Uno de los argumentos que más me llamó la atención fue la muerte. Luego de la muerte se pierde toda posibilidad de narrativa propia y solo queda el relato de quienes aún viven sobre aquella persona que se fue. Aunque físicamente no estén, tampoco se podría decir que Michael Jackson, Débora Arango, Mac Miller, Marco Polo, entre otros, estén históricamente muertos. Constantemente viven en las historias que se cuentan sobre ellos, sobre lo que hicieron, quisieron y hasta lo que les faltó por hacer. Que aún se hable de ellos, independientemente de su condición vital, los mantiene vivos socialmente hablando.
Y es en este punto donde comprendí que las citas pueden reflejar un conocimiento sobre una corriente o un pensador, pero más que académica, cumple una función social más importante: conservar su historia. Cuando se cita una frase de alguien se mantiene viva su inteligencia, su vigor y su vergüenza. Cualquiera que sea el valor que representa lo mantiene vivo. Por eso nadie da por muerto, intelectualmente hablando, a personajes como Francis Bacon, Albert Einstein, y otros referentes. Su historia los mantiene con vida.

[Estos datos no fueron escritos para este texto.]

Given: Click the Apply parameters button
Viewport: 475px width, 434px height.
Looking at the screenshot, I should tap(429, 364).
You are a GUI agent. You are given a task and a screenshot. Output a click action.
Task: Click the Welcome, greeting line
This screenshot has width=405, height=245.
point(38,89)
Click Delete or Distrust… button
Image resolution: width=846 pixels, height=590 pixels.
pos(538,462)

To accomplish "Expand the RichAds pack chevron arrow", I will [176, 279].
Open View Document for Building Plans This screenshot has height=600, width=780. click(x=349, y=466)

Un caso de plagio, más que una trampa, debería asumirse como una afectación personal. Expropia una historia, le arrebata a la víctima, real y metafóricamente, su nombre; lo mata. Esto es un acto político. Que de manera adrede (asumiendo que así fuese) se plantea una idea ajena como propia, no solo le roba dicha idea, le quita al autor la posibilidad de que se reconozca su esfuerzo, su vida y su historia. Podemos hablar de un mérito en el plagio en tanto a oportunidad política cuando una persona, partido, grupo o secta ejerce poder cultural, económico o de fuerza sobre otro cercenando su capacidad de hacer parte de la historia. Aquí no solo hay desconocimiento, hay una supeditación existencial. No solo se margina, se sobrepone una vida sobre otra, una historia sobre otra.

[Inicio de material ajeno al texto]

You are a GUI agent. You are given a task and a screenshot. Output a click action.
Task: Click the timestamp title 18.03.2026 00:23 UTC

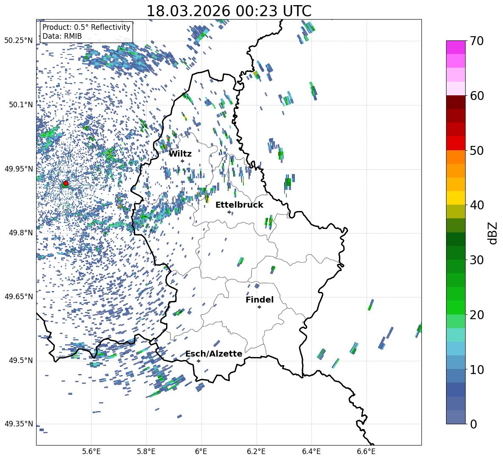[229, 11]
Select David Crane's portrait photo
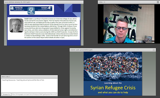Image resolution: width=160 pixels, height=98 pixels. click(x=17, y=25)
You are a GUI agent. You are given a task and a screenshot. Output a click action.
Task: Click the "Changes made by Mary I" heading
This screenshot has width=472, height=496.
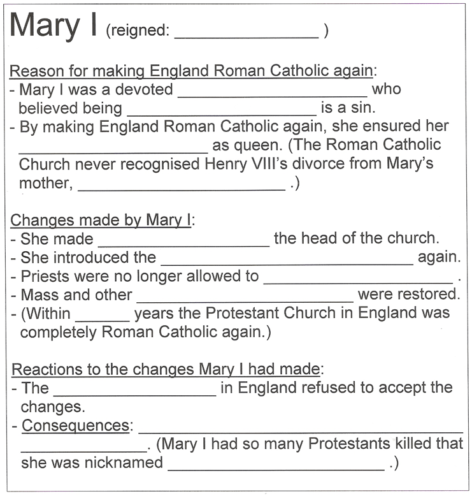point(102,221)
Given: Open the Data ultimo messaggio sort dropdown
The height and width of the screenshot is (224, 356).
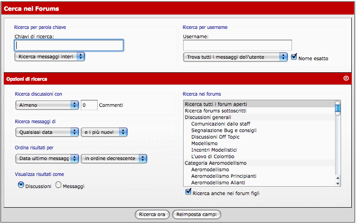Looking at the screenshot, I should (47, 159).
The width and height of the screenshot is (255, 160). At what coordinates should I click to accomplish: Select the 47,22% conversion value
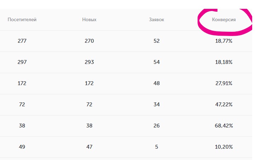tap(224, 105)
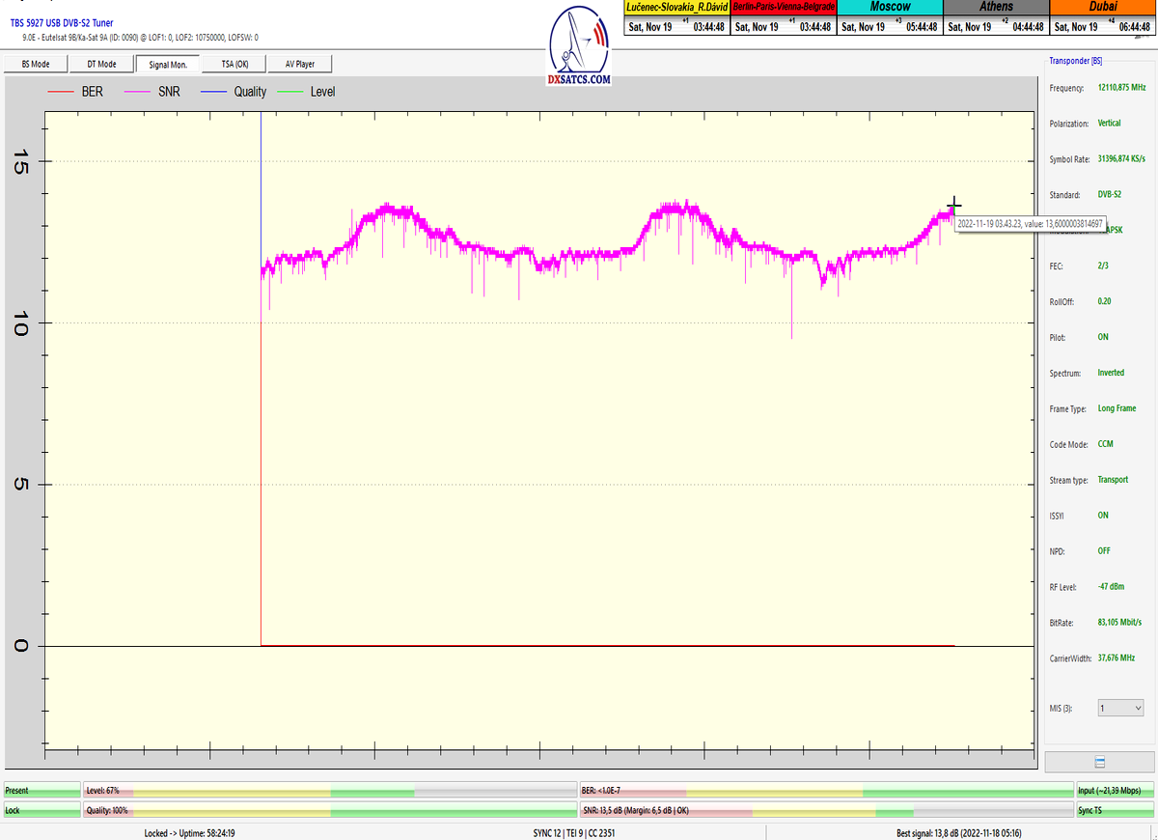Open the MIS stream dropdown
The height and width of the screenshot is (840, 1158).
click(1120, 708)
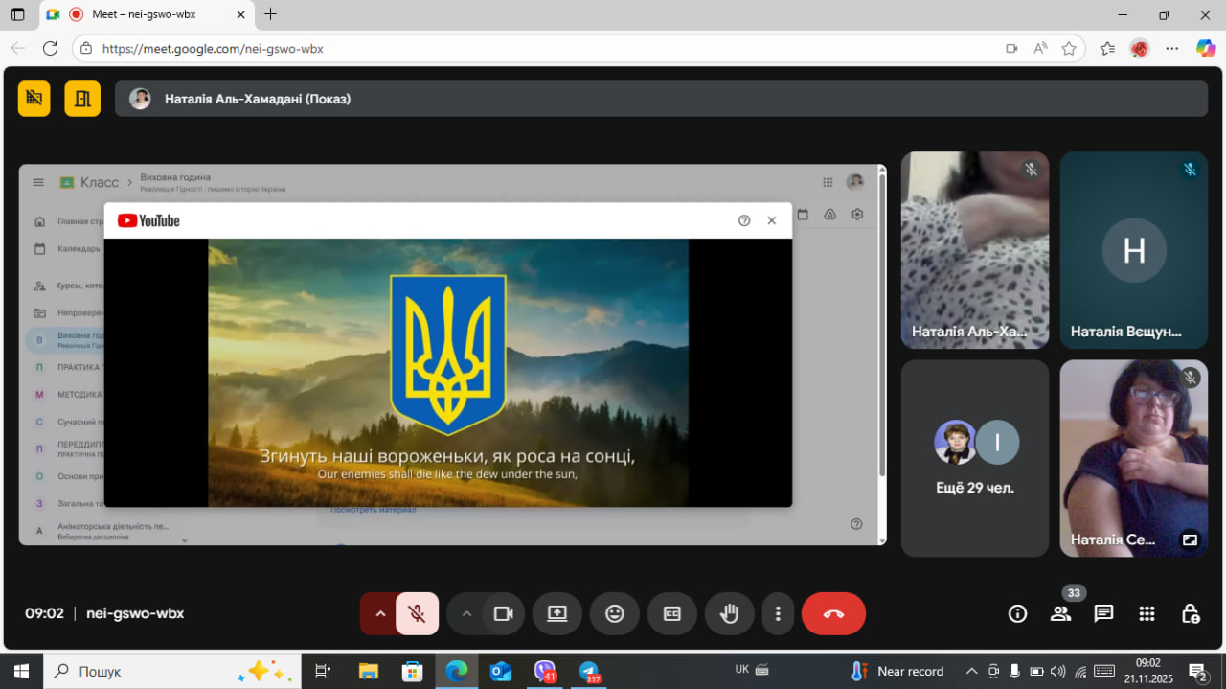Open a new browser tab
The image size is (1226, 689).
click(271, 14)
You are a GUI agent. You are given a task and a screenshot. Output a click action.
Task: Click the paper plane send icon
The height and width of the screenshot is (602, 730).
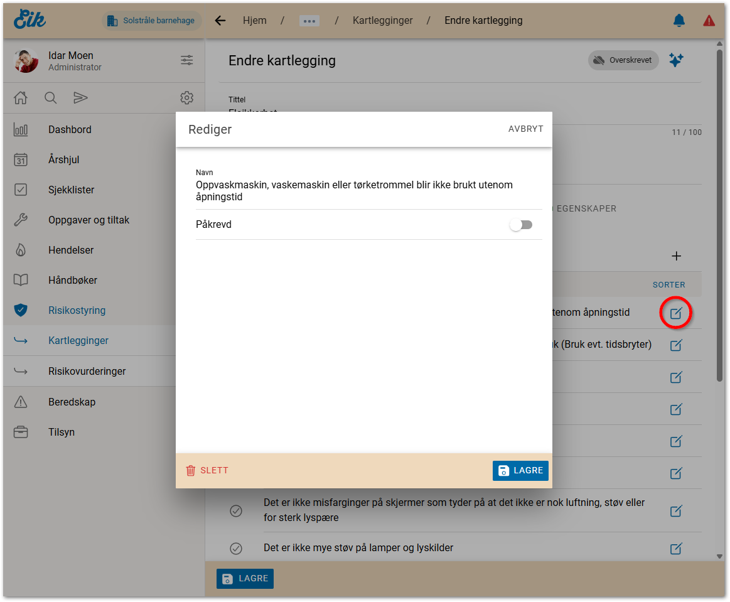(x=80, y=98)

Aquí es donde el plagio adquiere una connotación política diferente. Quienes más acuden y reproducen el mito de la meritocracia para justificar que «el pobre es pobre porque quiere» son, paradójicamente, quienes el mérito que más los caracteriza es la trampa y la corrupción. Y no es gratuito, que la institución que por excelencia tiene como función representar al pueblo colombiano, en la Cámara de Representantes (precisamente), esté siendo presidida por alguien con presuntos indicios de cometer plagio. Esto, como problema de representación, muestra una de las dos siguientes cosas: o los colombianos somos corruptos, simplistas y mediocres (caso en el cual estaríamos debidamente representados institucionalmente hablando) o que la clase política gobernante solo es capaz de representarse a sí misma, siendo incapaz de esconder sus lógicas excluyentes, sus costumbres corruptas y su patológico afán por preservar su poder a como dé lugar.